> Instruction 1
Reproduce the mailing list post on 24-bit storage word for word, in full.

** Begin Passage to read **

On Sat, 30 Jun 2012 11:59:02 -0400, Edward Jaffe <[email protected]> 
wrote:

While there is one shrinking virtual 24-bit area per address space, there is
ONLY ONE 24-bit real storage area shared by the ENTIRE SYSTEM! So, not only does
growth of fixed, common 24-bit storage 'eat' into the total that is available,
but private 24-bit addresses when they are fixed (such as during an I/O) are
competing for an ever-shrinking pool of 4K frames in that singular system-wide 
area.

This would depend on how the buffer storage was allocated. If the buffers were
allocated with LOC=(24,31) or even LOC=(24,64) or some moral equivalent the
buffers will be fixed in 31 or 64-bit storage. From the DFSMS macro Instructions
for datasets manual:
----------------------------------------------------------------------------------
Storage for all data areas and control blocks can be backed above the 2 GB bar
even if your program is running in 24-bit mode. This means that you can code
either of the following:
* LOC=(BELOW,ANY)
* LOC=(BELOW,64)
on the GETMAIN or STORAGE macro.

** End Passage to read **
** Begin Provided material **

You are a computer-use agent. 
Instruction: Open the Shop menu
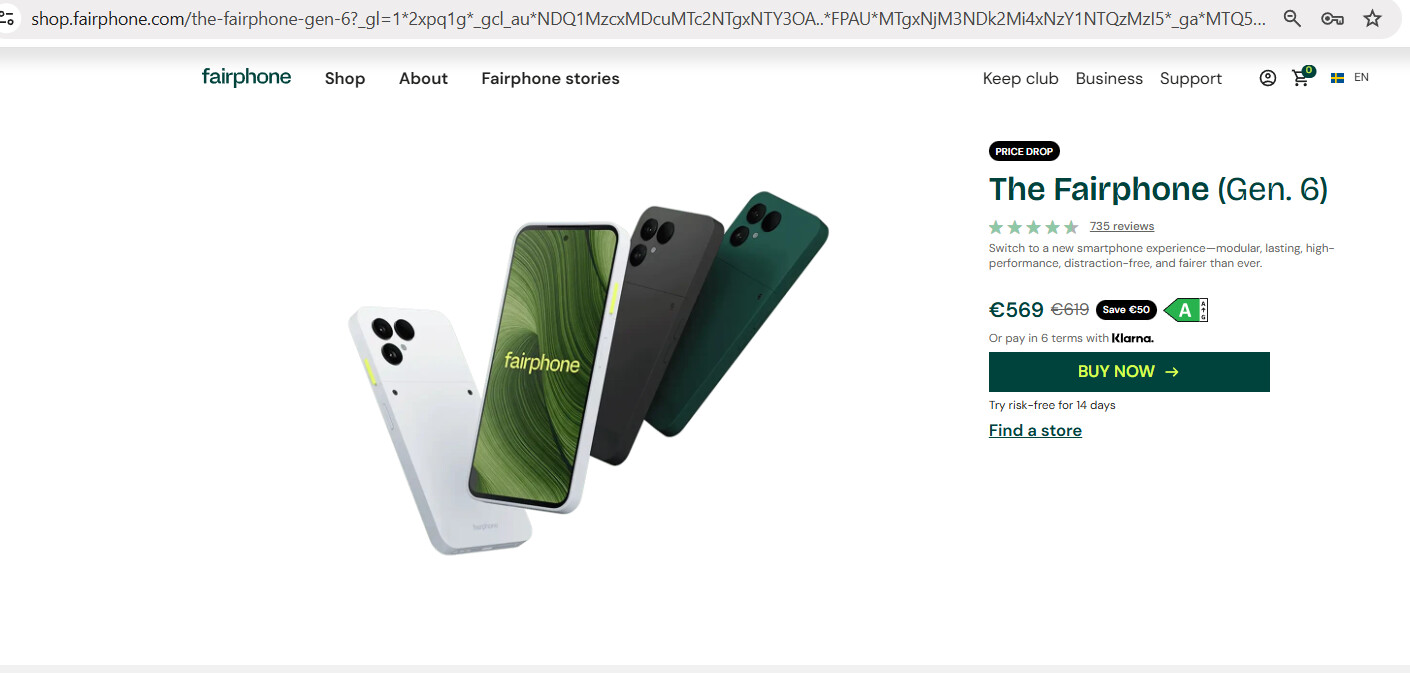tap(345, 78)
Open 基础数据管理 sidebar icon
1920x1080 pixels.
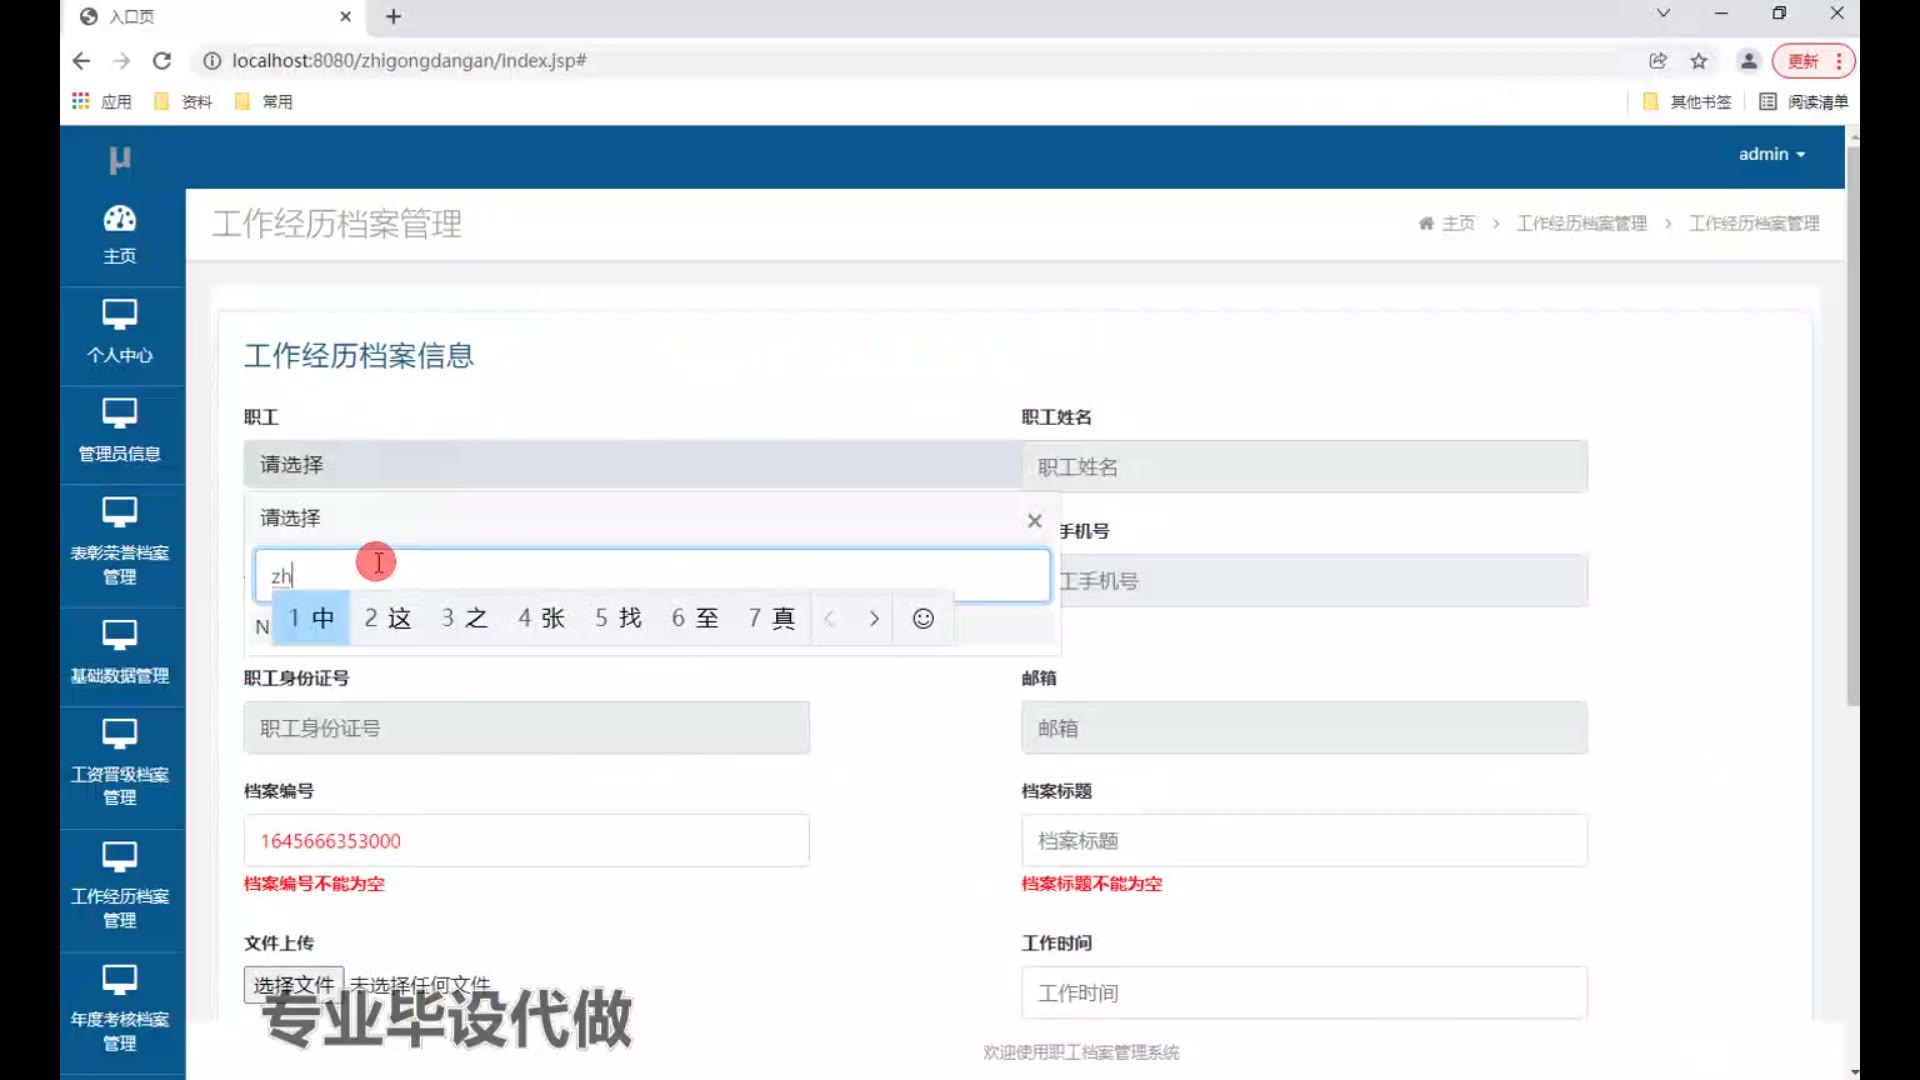tap(119, 636)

** End Provided material **

> Instruction 2
Format every line of the rows shown above as a Markdown table with the columns "No." and "Line", skipping blank lines. Leave the pictures out of your answer.

> Written solution 1
On Sat, 30 Jun 2012 11:59:02 -0400, Edward Jaffe <[email protected]> 
wrote:

While there is one shrinking virtual 24-bit area per address space, there is
ONLY ONE 24-bit real storage area shared by the ENTIRE SYSTEM! So, not only does
growth of fixed, common 24-bit storage 'eat' into the total that is available,
but private 24-bit addresses when they are fixed (such as during an I/O) are
competing for an ever-shrinking pool of 4K frames in that singular system-wide 
area.

This would depend on how the buffer storage was allocated. If the buffers were
allocated with LOC=(24,31) or even LOC=(24,64) or some moral equivalent the
buffers will be fixed in 31 or 64-bit storage. From the DFSMS macro Instructions
for datasets manual:
----------------------------------------------------------------------------------
Storage for all data areas and control blocks can be backed above the 2 GB bar
even if your program is running in 24-bit mode. This means that you can code
either of the following:
* LOC=(BELOW,ANY)
* LOC=(BELOW,64)
on the GETMAIN or STORAGE macro.

> Written solution 2
| No. | Line |
|---|---|
| 1 | You are a computer-use agent.  |
| 2 | Instruction: Open the Shop menu |
| 3 | tap(345, 78) |
| 4 | Open 基础数据管理 sidebar icon |
| 5 | 1920x1080 pixels. |
| 6 | tap(119, 636) |